Trust us, Bill Maher — you don't want to talk to us for free. | Theater | Pittsburgh | Pittsburgh City Paper

Trust us, Bill Maher — you don't want to talk to us for free.

You can't give free interviews to a free newspaper that just anyone can read or sleep under.

Bill Maher
Bill Maher

NEW RULE.

You can't talk for a living and then promote yourself by giving it away for free. That's bad for business — ask any prostitute. From now on, when Bill Maher charges $92.95 to hear him talk at the Byham Theater, we will not interview him. When the wheelchair section costs $62.75, you can't give free interviews to a free newspaper that just anyone can read or sleep under.

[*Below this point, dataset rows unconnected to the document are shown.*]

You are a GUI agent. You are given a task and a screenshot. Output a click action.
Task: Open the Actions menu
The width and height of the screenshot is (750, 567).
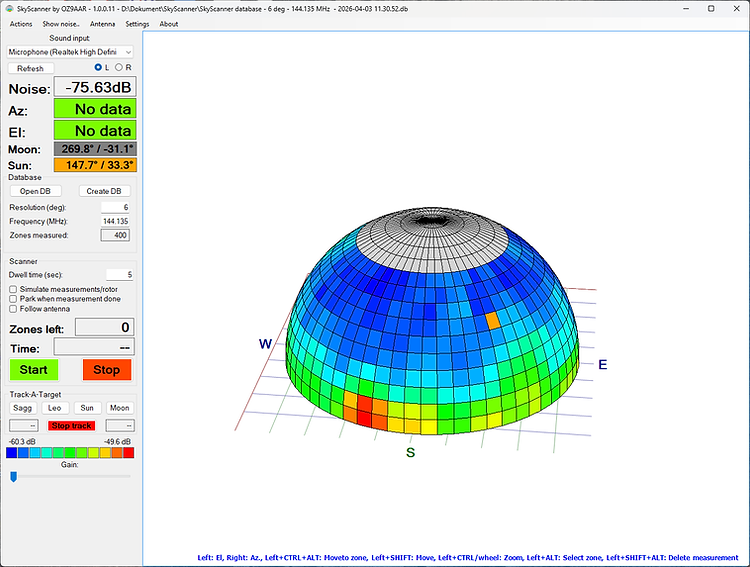(20, 23)
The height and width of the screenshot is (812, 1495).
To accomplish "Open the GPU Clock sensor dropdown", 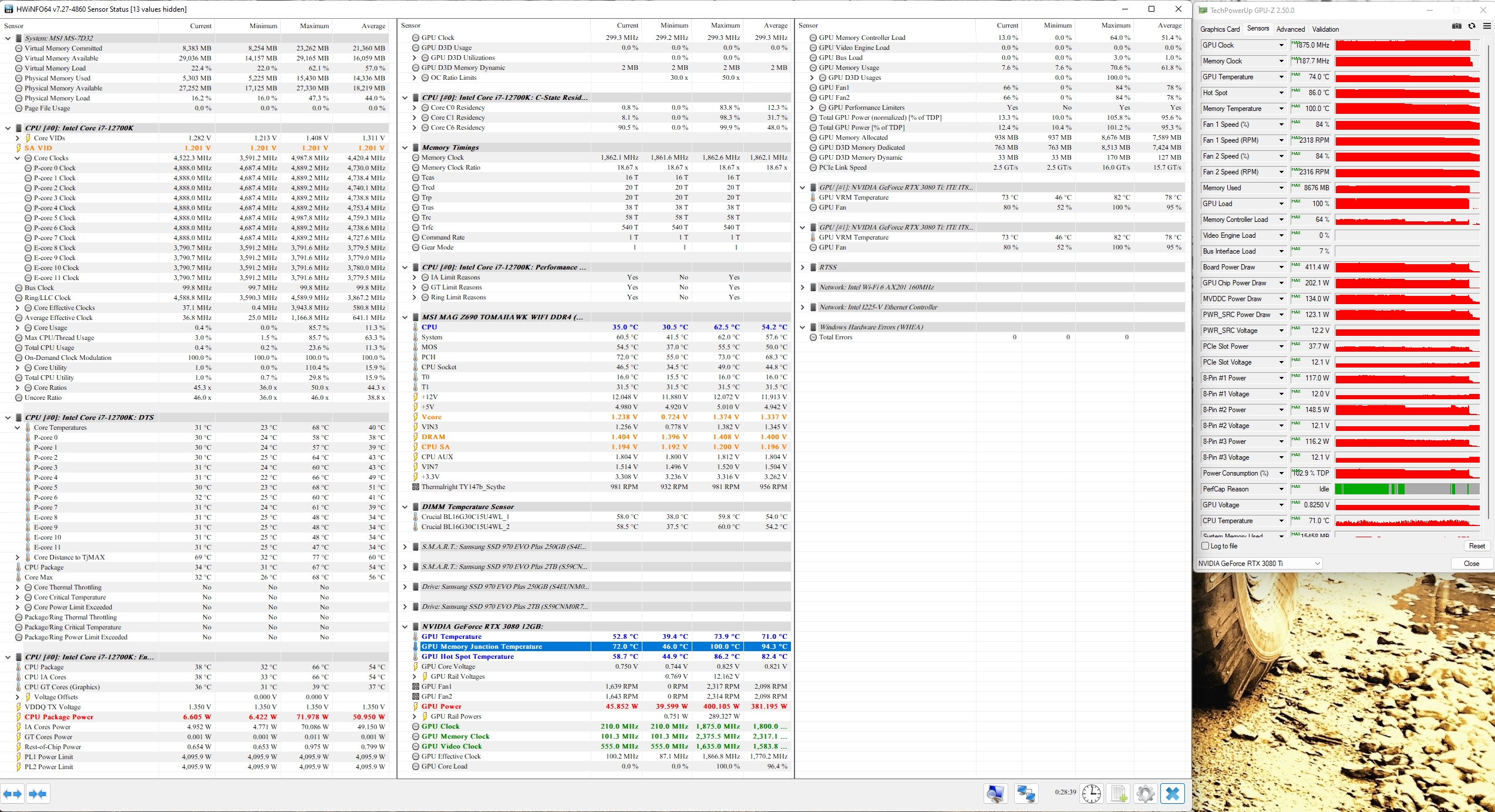I will pyautogui.click(x=1281, y=45).
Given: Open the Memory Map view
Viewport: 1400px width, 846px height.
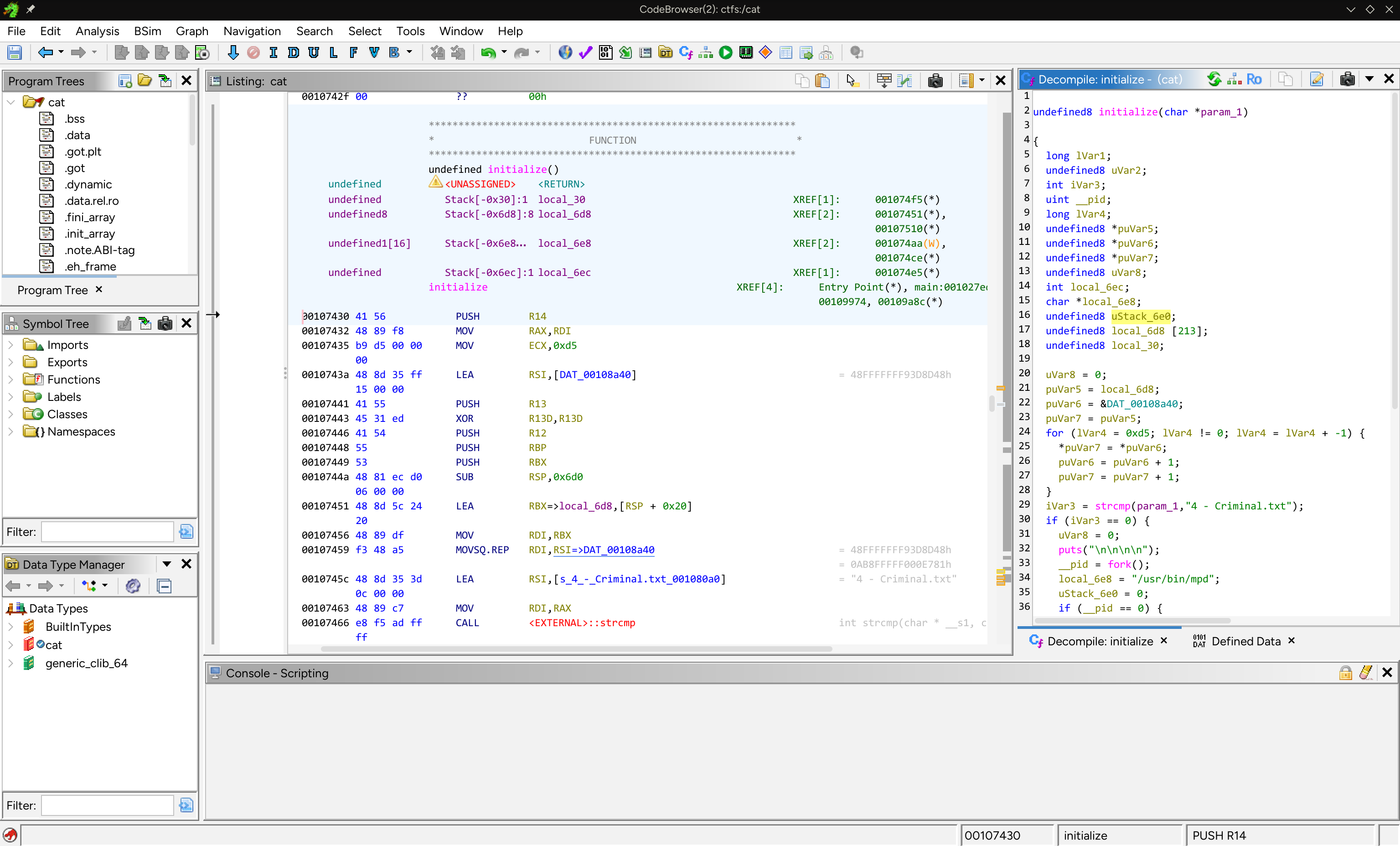Looking at the screenshot, I should coord(745,52).
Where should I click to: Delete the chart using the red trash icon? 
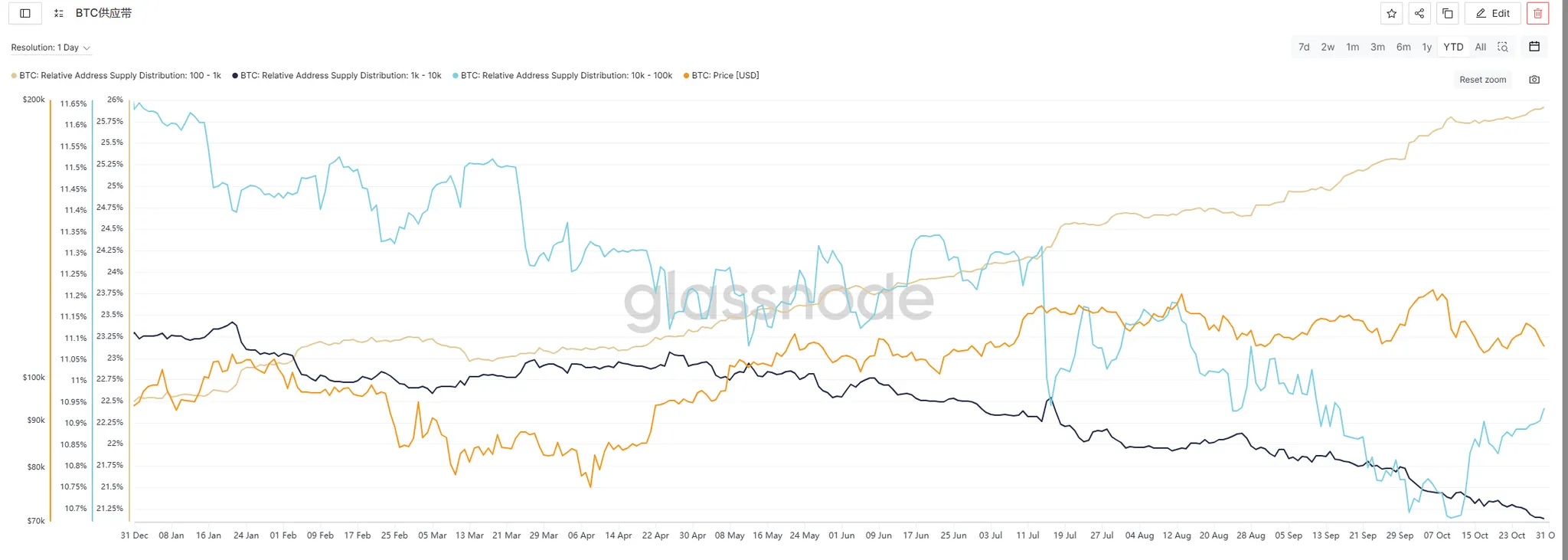pos(1537,13)
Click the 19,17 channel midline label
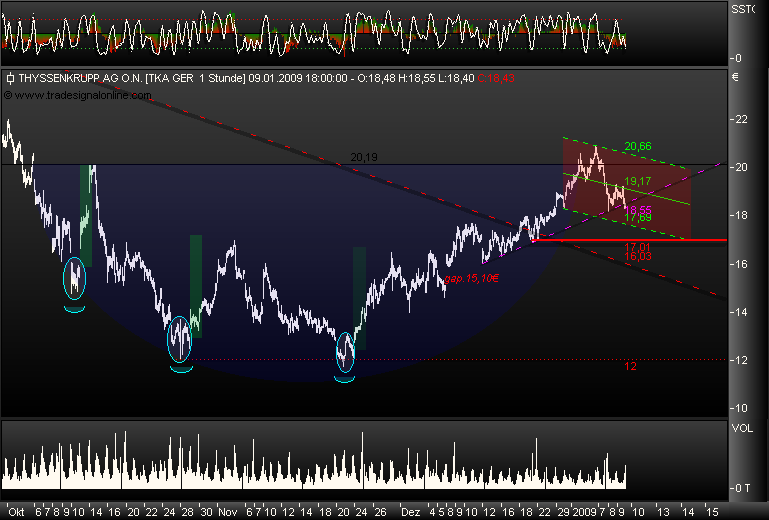Viewport: 769px width, 520px height. [639, 181]
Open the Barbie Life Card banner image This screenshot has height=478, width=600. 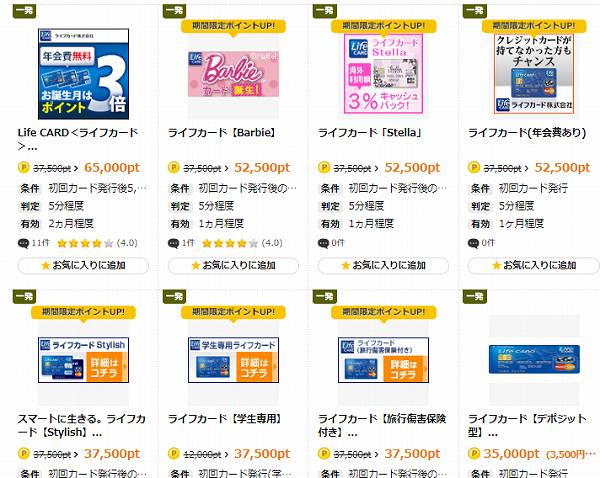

This is America: When we want to know about a celebrity's upcoming project, famous spouse or opinions on U.S. foreign policy — we call people who pose for Maxim, or who hit a ball with a stick.

Painters, musicians and actors are often terrible talkers — that's why we interview them. Today's reader doesn't need the humiliation of yet another display of unattainable talent; we want to see shooting stars brought to earth, at their most mediocre: talking.

"Now that's a confrontational painter/Czechoslovakian composer/legendary method actor I could have a beer with!" And if they're pretty, and maybe in a Twilight movie, we might put them on the cover.

"Wait," you think. "Bill Maher talks for free all the time — what about Politically Incorrect and Real Time With Bill Maher?" Yes, but those programs are not free: You foot the bill, my friends, by renting your synapses to advertisers and selling your browsing history.

And Maher writes books. Last year, he transcribed jokes from Real Time onto papyrus as The New New Rules: A Funny Look at How Everybody but Me Has Their Head Up Their Ass. And his documentary that upset all the "religulous" people was just another way of pointing out people with their head up their ass.

"Rules are the signposts that define where our rights end and those of our fellow citizens begin," writes Maher in The New Rules (2005). And he's determined "to establish new ones for a self-obsessed, success-by-any-means, get-mine culture."

If Bill Maher really wants us to promote his show, he must stop getting baked and calling City Paper in the middle of the night — the groveling voice-mails are getting embarrassing. From now on, he has to display his mediocrity through  finger-painting or interpretive dance — anything, really, so long as it doesn't comment, make people laugh or involve words.

AND NEW RULE.

No more fat jokes about Rush Limbaugh. We just can't bear it.